Collected data

:::::

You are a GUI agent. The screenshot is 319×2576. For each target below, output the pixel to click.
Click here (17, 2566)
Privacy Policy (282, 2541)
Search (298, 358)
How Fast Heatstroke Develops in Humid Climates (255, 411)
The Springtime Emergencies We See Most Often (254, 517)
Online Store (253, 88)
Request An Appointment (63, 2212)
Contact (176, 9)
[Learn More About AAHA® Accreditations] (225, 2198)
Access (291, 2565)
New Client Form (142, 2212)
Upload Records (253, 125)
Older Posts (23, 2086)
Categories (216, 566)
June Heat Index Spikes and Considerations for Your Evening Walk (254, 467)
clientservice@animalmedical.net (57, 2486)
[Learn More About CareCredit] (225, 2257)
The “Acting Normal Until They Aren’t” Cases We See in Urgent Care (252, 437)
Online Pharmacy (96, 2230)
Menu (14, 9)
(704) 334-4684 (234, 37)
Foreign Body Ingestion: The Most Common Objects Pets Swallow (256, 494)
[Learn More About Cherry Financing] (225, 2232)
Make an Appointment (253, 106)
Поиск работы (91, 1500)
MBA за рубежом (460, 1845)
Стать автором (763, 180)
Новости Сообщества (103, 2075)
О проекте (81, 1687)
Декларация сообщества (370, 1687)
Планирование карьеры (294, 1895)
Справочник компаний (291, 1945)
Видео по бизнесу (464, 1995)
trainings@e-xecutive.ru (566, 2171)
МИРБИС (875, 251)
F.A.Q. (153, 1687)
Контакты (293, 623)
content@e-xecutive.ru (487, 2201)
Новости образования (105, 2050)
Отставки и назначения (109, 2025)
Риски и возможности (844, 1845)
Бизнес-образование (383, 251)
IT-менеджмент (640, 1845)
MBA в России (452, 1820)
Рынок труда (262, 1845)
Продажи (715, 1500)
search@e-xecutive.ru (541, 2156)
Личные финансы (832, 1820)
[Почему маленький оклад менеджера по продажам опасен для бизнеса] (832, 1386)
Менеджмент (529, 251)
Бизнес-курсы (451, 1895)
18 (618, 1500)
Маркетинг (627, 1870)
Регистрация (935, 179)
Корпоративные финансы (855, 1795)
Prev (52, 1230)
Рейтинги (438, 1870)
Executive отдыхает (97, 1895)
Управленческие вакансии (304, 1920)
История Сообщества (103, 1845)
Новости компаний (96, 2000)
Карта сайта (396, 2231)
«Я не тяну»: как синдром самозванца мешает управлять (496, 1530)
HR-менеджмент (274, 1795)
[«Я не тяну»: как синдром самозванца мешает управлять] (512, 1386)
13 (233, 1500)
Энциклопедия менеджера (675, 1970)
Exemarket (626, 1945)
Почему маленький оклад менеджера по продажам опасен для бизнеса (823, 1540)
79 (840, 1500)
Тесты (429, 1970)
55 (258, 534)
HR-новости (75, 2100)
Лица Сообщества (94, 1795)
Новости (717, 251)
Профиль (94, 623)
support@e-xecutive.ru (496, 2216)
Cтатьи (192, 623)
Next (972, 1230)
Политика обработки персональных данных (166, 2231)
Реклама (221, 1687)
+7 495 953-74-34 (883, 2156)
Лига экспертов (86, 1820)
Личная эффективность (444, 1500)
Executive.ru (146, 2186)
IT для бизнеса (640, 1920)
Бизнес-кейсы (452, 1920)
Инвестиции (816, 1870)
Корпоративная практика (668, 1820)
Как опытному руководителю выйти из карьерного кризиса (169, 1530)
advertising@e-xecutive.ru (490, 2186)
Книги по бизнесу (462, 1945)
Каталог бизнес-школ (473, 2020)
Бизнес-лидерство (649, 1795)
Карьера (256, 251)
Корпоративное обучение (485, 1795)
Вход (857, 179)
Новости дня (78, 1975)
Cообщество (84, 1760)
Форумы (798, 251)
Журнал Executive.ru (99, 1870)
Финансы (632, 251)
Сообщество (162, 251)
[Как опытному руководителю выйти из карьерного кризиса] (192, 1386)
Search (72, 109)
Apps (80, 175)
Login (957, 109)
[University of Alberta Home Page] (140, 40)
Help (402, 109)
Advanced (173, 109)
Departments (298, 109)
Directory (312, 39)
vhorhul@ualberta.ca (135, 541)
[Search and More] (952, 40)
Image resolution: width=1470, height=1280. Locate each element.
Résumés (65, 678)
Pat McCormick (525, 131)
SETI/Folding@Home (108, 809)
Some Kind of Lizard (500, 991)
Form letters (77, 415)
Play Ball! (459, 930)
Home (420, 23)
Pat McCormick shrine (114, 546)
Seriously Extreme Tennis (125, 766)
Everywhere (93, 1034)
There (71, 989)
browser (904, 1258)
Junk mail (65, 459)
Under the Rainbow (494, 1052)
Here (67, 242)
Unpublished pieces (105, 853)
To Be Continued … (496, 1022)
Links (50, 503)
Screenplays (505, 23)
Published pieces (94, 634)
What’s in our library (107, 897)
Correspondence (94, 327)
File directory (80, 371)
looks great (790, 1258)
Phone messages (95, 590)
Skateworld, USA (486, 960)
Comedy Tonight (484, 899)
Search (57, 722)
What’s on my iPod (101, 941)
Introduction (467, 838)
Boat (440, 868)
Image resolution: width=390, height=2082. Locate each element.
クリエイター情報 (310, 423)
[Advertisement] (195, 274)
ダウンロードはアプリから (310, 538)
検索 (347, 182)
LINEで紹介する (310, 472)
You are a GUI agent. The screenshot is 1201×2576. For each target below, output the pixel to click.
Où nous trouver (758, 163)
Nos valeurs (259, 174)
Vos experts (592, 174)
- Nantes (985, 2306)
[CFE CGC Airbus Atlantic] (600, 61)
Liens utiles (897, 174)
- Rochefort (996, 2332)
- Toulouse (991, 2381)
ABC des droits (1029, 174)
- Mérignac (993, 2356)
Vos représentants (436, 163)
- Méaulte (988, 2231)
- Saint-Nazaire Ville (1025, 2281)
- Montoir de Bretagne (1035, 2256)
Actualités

:::::

**Exercise aim:**
Beginning at the line containing "Vos représentants (436, 163)", repeat each line exactly through the last line of the entries, and include no other lines.

**Result of this exercise:**
Vos représentants (436, 163)
- Méaulte (988, 2231)
- Saint-Nazaire Ville (1025, 2281)
- Montoir de Bretagne (1035, 2256)
Actualités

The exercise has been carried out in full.